Located in Dorset on the south coast of England, Weymouth and Portland provides some of the best natural sailing waters in the UK, with facilities on land to match. Weymouth and Portland already had world-class sailing facilities, but some enhancements were needed to ensure the venue was suitable for the Olympic Sailing completion. The improvements to the existing facilities at Weymouth and Portland National Sailing Academy (WPNSA) include a new permanent 250m slipway used for launching and landing boats and 70 new moorings. A new commercial 560-berth marina has also been built nearby and 250 of these berths will be used during the Games. The ticketed spectator area at Weymouth and Portland is called The Nothe. The National Sailing Academy will benefit from the improved facilities that the Games will leave behind, providing a state-of-the-art facility for elite training, competition and community use. Also, soaring high above the Weymouth resort – the new Weymouth SeaLife Tower will provide up to 69 passengers at a time with stunning panoramic views of the Jurassic coastline – The UK’s only World Heritage Site, and out over Weymouth Bay, Chesil Beach and Portland. Turning through a full 360 degrees and climbing to over 170 feet above sea level this is an experience not to be missed which is open from June to the general public.

- [What you will do]
1) Answer these questions from the passage about sailing at Weymouth and Portland:
(a) How long is the new permanent slipway?
(b) What is the ticketed spectator area called?
(c) How many passengers at a time can the Weymouth SeaLife Tower hold?
2) Recast the entries from the line with "Identify the location of code-line: //" to the line with "(530, 282)." as a numbered list, leaving out blank lines and any pictures.
The entries that follow are unrelated to the passage about sailing at Weymouth and Portland.

- [Task material]
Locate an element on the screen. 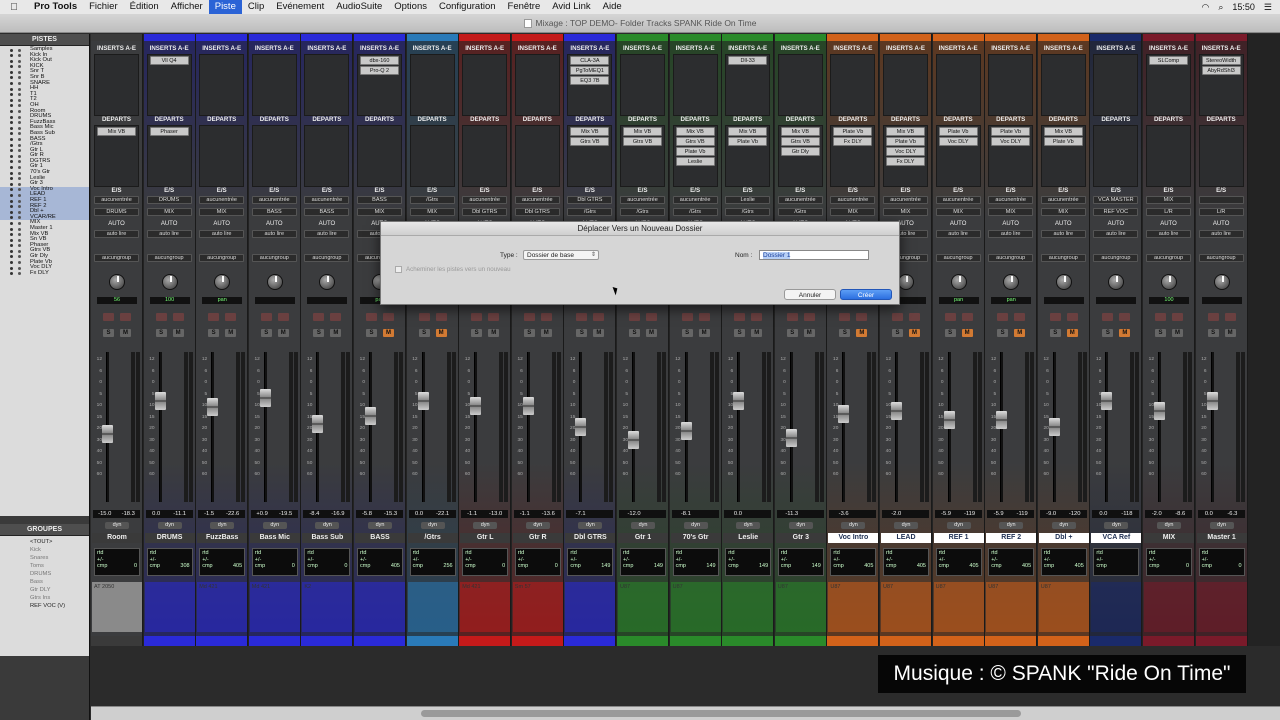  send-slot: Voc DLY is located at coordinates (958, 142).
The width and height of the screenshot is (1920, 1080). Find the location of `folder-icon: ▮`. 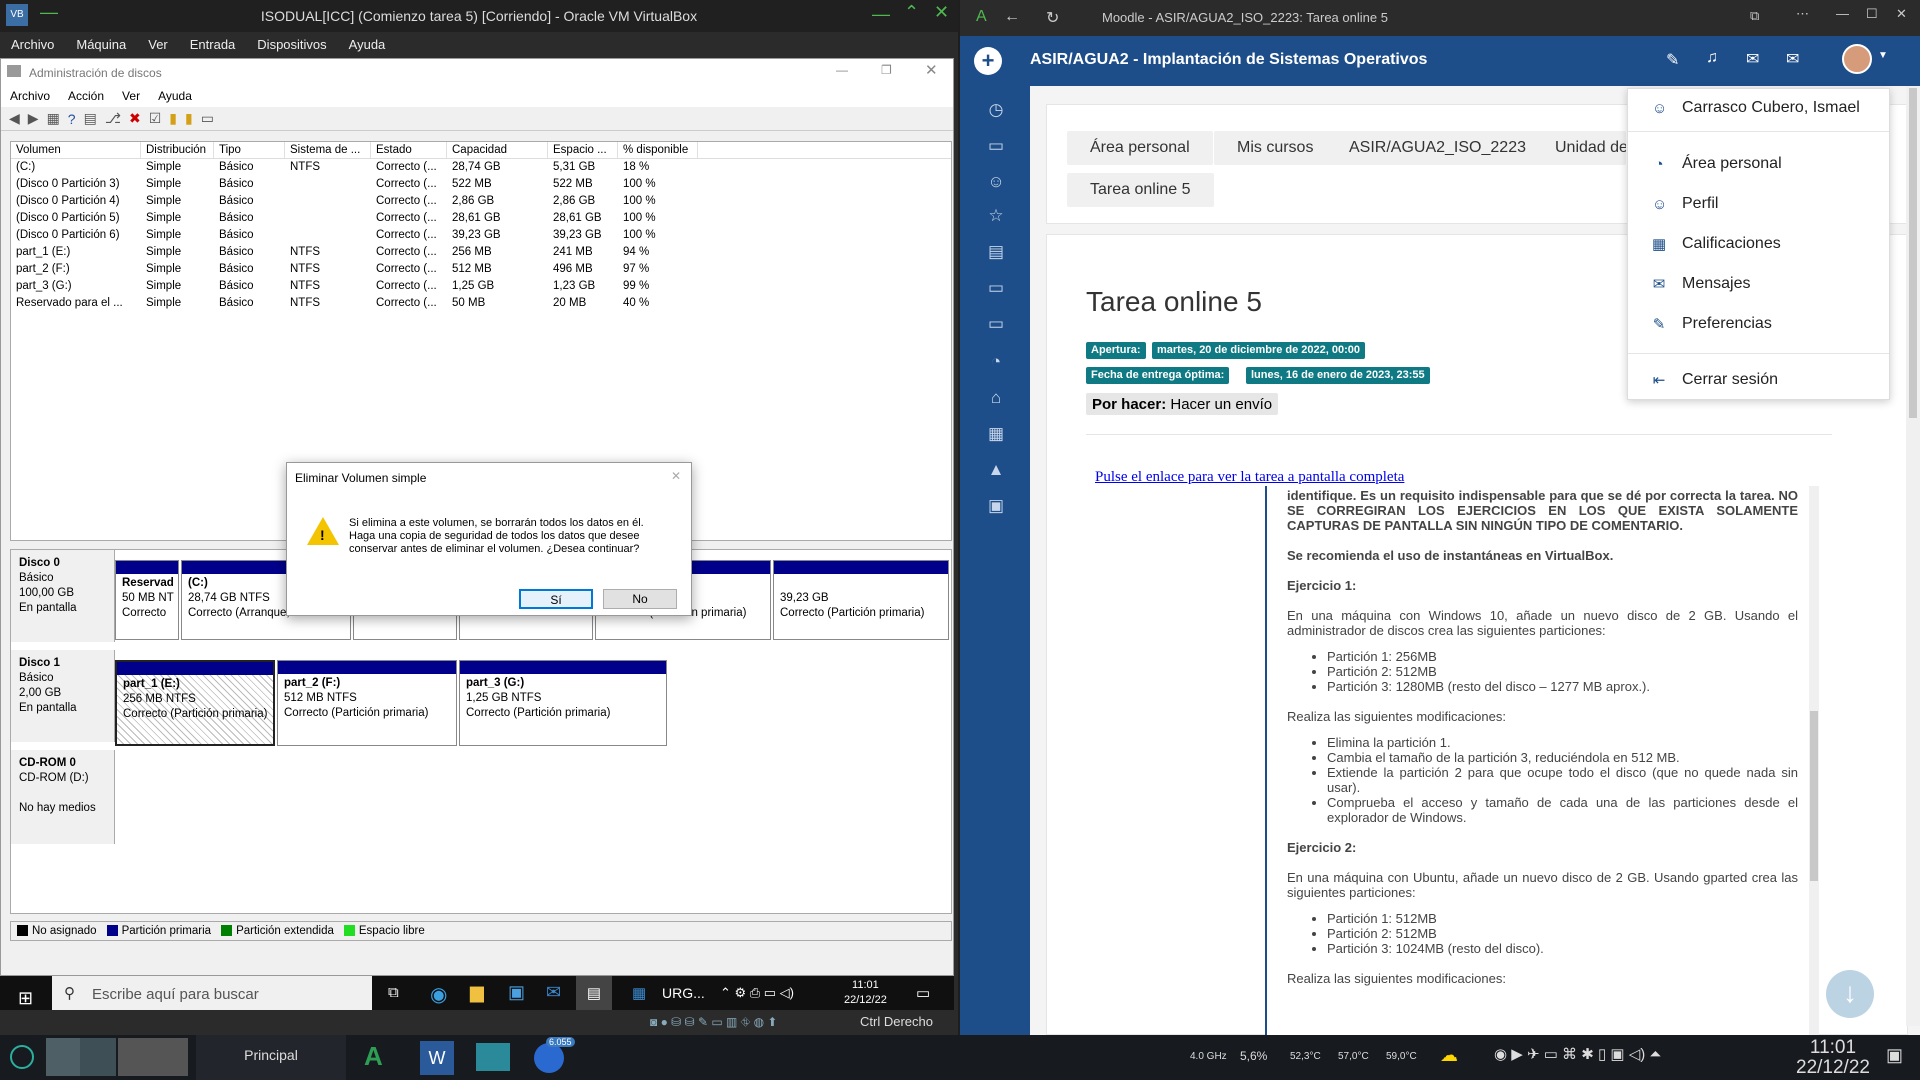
--
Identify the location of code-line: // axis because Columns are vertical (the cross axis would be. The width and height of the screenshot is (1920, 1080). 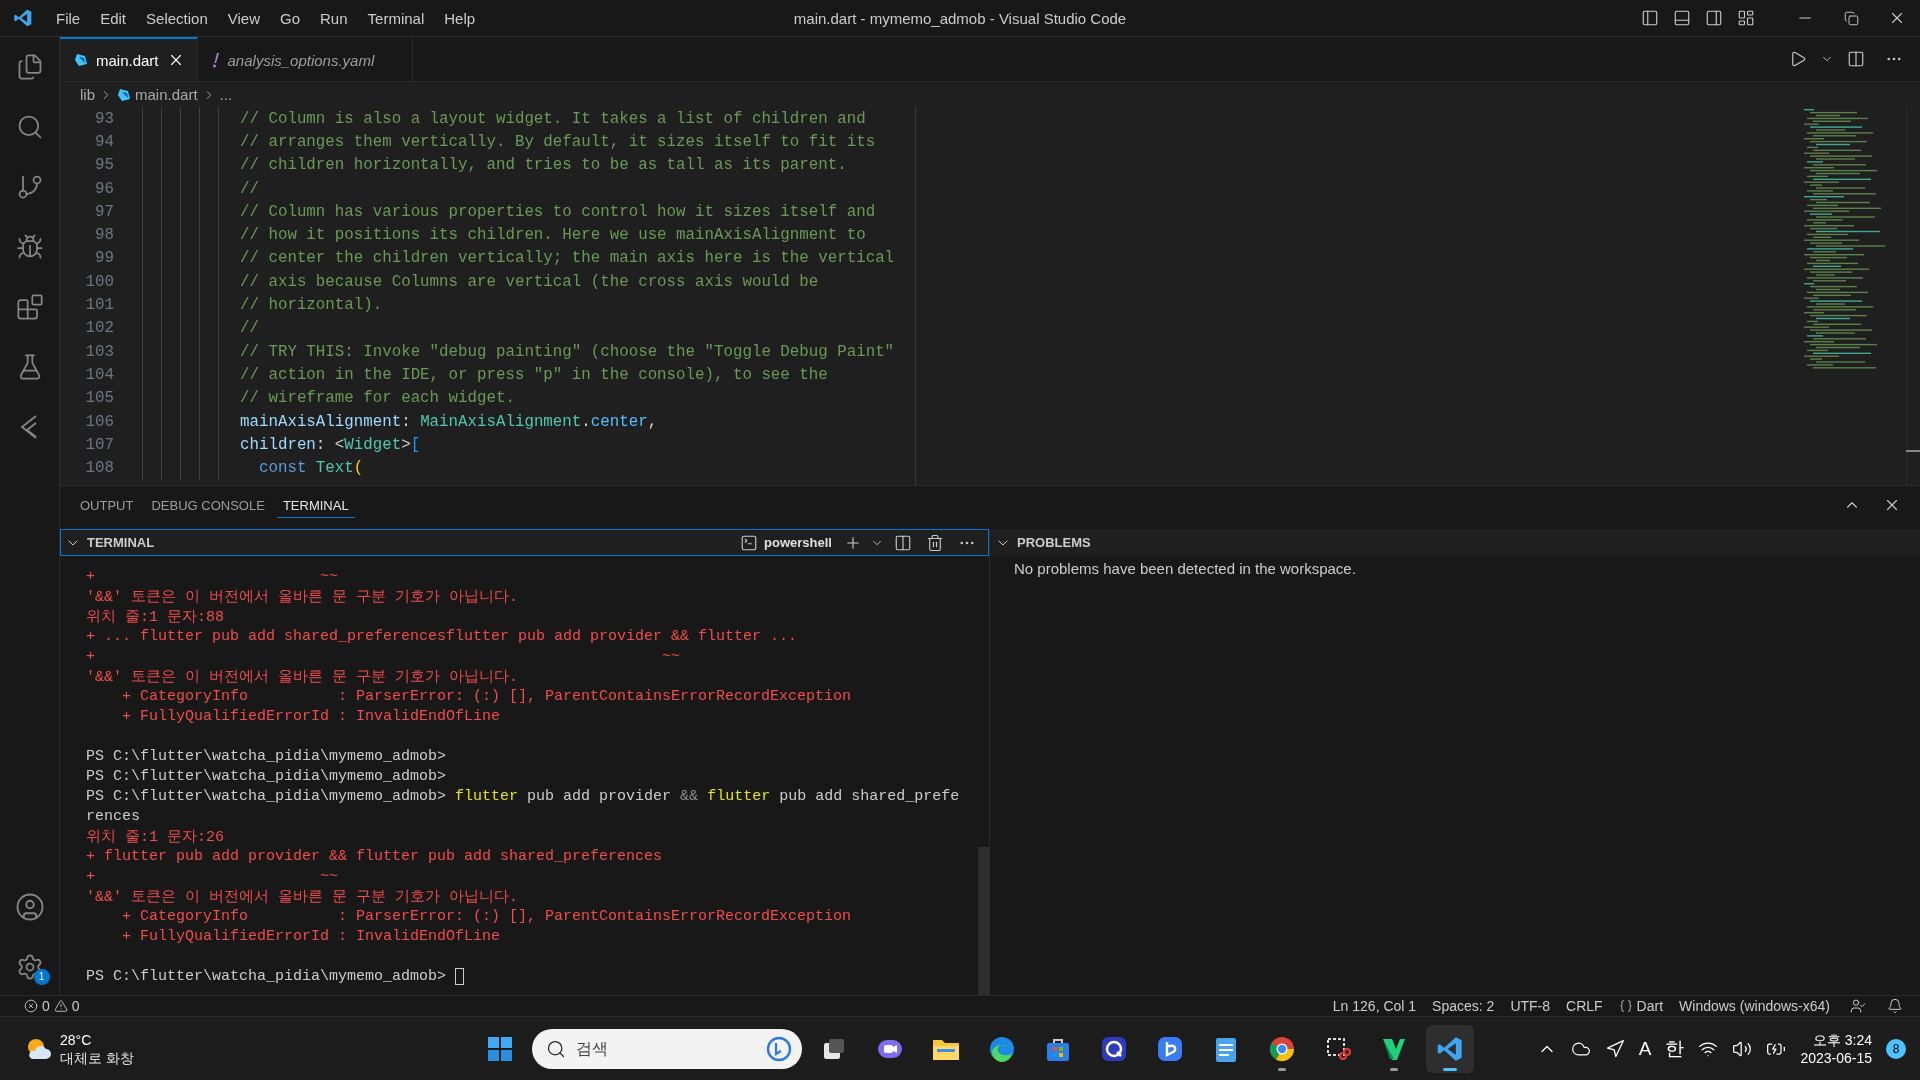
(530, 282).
--
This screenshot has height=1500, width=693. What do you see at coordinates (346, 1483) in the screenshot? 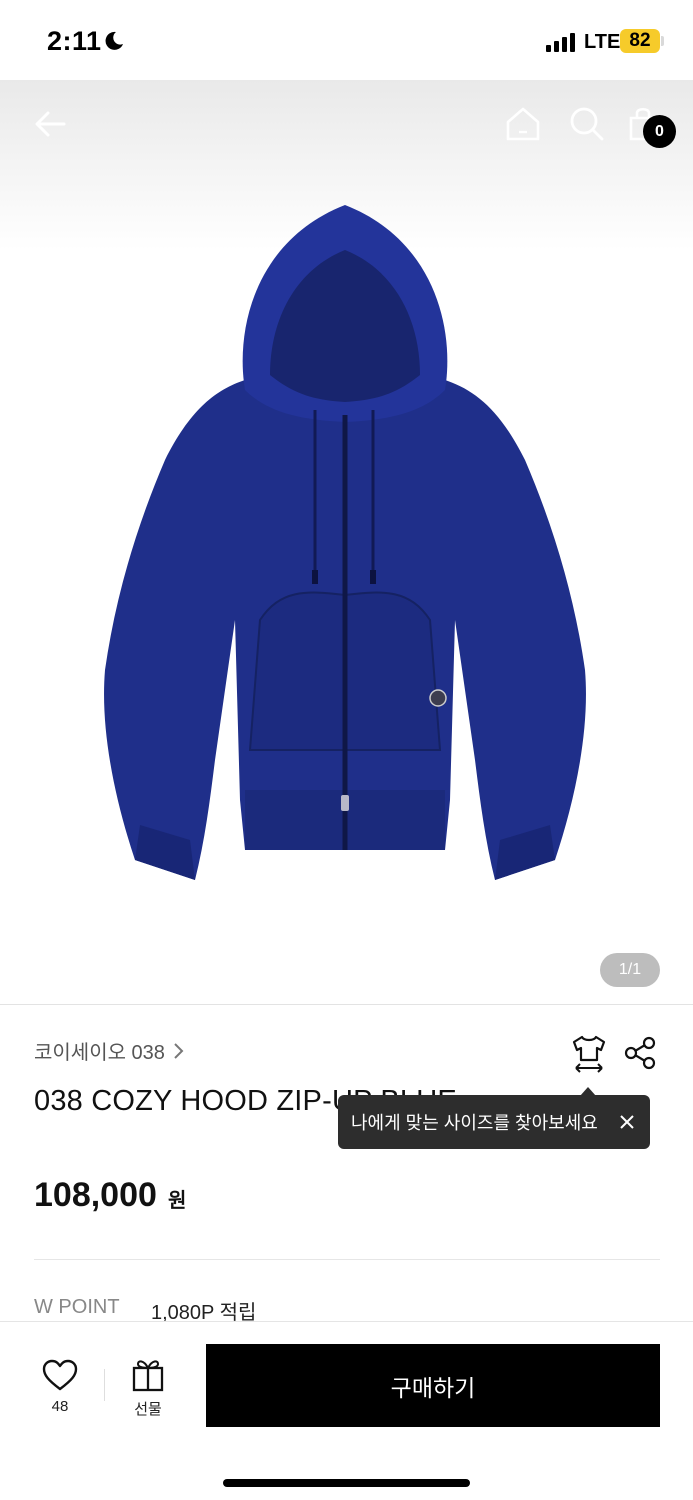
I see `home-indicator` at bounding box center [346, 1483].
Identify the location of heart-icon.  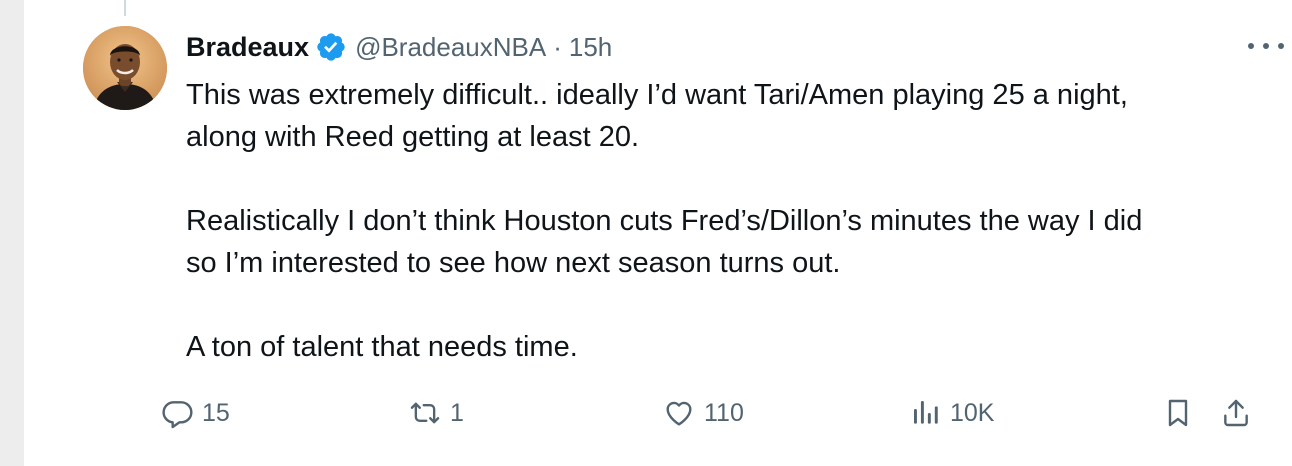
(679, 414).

- [Solved tasks]
1)
(a) 250m
(b) The Nothe
(c) Up to 69

2)
1. Identify the location of code-line: // axis because Columns are vertical (the cross axis would be. The width and height of the screenshot is (1920, 1080). 
2. (530, 282).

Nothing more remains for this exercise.